You know the type: fluent in four languages by the age of twelve, as well as ‘school-level’ English. Which turns out to be to a higher level than a lot of native English speakers.
I might be fluent in Spanish now, at the age of 29, but not after a lot of blood, sweat and tears went into it at university. My French is now pretty much just a distant memory as my Spanish dominates completely.
Now a Brit married to a Spaniard, it’s only natural that we raise our daughter to be bilingual. And I have to say, I’m a little envious of the wonderful opportunity she’s going to have. Simply by being born into a bilingual family.
Bilingualism has many benefits, which can be divided into these categories.
We want our daughter to be bilingual for practical as well as developmental reasons. None of my family speaks anything beyond beginner’s Spanish, while the same can be said for my in-laws with English. So being bilingual will mean she can communicate with both sides of the family.

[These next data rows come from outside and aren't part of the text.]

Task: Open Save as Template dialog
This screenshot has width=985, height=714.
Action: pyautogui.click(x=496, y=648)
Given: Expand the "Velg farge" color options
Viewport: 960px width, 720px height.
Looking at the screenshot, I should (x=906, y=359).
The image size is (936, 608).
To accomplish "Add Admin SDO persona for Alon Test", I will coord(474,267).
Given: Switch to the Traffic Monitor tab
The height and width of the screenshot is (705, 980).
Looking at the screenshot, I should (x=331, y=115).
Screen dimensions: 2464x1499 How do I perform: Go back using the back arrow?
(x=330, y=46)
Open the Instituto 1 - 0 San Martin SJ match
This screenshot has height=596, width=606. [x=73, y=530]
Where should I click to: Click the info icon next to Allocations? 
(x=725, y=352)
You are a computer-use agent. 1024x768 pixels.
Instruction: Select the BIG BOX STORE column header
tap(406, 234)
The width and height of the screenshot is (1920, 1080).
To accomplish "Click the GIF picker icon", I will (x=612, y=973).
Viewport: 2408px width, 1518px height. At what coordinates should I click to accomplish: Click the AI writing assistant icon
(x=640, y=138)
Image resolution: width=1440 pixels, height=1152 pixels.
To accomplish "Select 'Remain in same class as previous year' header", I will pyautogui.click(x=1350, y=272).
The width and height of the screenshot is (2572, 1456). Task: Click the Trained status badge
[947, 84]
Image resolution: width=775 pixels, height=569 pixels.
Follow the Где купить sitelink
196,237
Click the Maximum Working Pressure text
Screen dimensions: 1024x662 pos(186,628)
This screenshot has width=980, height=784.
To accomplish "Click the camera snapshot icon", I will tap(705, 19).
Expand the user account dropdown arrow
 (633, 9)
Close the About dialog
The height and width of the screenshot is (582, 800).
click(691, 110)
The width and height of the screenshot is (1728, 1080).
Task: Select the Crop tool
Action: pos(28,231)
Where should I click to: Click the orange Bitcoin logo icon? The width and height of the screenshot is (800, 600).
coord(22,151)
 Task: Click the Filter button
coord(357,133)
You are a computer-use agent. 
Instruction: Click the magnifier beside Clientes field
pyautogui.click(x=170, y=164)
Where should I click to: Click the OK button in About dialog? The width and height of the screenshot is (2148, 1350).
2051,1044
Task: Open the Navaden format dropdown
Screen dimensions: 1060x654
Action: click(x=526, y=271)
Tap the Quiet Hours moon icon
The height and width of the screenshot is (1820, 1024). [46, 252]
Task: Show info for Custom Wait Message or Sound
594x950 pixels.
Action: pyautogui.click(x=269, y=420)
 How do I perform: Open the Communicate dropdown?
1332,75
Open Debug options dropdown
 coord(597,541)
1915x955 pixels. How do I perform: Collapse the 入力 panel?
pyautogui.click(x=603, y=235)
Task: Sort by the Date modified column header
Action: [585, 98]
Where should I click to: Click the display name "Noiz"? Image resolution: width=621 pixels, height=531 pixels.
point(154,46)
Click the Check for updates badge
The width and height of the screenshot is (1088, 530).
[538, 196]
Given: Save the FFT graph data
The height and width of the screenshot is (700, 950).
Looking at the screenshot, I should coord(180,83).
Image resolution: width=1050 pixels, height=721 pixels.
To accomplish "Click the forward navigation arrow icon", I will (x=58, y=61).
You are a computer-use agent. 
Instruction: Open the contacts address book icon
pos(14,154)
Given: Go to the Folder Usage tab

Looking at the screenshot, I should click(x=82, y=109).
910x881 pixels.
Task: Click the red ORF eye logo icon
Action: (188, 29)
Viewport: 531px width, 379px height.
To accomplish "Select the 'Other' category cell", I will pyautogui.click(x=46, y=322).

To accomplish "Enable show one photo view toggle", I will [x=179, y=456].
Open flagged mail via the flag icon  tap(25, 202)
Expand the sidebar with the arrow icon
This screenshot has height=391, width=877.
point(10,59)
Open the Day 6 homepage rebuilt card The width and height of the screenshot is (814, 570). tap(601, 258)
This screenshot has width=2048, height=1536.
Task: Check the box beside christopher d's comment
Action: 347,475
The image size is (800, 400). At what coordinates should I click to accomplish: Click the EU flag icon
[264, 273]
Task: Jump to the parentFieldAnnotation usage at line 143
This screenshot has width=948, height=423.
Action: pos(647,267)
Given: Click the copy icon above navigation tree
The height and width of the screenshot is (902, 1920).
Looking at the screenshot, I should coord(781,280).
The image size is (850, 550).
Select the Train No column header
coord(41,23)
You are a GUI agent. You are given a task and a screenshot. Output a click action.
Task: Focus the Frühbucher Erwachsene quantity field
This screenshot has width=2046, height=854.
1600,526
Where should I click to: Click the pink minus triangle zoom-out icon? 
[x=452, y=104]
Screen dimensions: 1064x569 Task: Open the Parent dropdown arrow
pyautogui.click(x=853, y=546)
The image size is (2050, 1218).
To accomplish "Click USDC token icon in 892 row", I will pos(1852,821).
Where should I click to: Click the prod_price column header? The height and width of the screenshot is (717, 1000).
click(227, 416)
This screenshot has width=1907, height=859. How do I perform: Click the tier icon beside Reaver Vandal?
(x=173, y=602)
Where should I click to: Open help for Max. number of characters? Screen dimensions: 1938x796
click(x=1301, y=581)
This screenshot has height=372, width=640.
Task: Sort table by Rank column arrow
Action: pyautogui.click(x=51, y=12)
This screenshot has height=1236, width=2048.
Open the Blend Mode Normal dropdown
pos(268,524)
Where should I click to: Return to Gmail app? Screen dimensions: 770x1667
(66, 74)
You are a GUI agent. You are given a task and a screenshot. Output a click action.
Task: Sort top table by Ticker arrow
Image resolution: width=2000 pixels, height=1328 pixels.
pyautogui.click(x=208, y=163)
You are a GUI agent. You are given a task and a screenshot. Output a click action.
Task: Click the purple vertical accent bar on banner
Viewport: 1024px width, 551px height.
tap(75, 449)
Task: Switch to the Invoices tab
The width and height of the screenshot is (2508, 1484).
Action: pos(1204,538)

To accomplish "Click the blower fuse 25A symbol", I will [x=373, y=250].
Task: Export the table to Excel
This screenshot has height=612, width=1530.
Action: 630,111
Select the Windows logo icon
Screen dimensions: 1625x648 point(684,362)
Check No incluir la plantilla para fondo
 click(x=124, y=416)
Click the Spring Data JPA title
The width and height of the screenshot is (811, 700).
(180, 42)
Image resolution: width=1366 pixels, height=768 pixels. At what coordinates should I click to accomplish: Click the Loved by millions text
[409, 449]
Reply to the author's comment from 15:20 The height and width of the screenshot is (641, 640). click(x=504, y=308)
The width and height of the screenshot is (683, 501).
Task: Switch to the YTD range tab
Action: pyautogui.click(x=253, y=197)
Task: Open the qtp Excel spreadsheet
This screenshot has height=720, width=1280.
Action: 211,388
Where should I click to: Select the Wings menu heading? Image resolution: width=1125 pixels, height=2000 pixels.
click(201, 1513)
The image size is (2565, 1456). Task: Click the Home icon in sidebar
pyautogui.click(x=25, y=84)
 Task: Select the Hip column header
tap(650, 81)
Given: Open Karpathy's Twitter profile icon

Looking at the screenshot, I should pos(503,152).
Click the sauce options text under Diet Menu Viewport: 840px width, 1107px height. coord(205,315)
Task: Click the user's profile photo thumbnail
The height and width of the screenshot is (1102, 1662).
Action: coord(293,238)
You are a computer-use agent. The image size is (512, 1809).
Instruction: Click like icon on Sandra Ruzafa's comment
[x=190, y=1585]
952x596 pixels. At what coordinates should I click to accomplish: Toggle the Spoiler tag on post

Far into the future (she’s not even 2 yet!) her bilingualism could open many doors for her professionally as she’ll be able to communicate with a larger number of people. Purely because the two languages native to her will be English and Spanish, two of the world’s most spoken languages
That means more job opportunities will be open to her. She may also be more willing to accept jobs in other countries as the language won’t be a barrier for her.
Bilingualism will also make travel for pleasure easier for her. If she can communicate well with the locals, she’ll have a much more fulfilling experience than if she didn’t understand the language at all.
In terms of development and skills, she’ll find it easier to pick up a third language.
Research also shows that bilingual people have better mental abilities, compared with monolinguals, like the ability to focus on important information and ignore irrelevant information. This can then aid their productivity in related tasks, especially when multitasking.
Bilingualism can also lead to improved problem-solving skills and creative thinking.
These aspects will aid her learning development as she progresses through school.
If you are able to raise your child to be bilingual, take it. It doesn’t matter whether you’re a multilingual family or a monolingual one.
These developmental foundations and skills will help your child go far in life.
As the philosopher, Ludwig Wittgenstein, said:
“If we spoke a different language, we would perceive a somewhat different world.”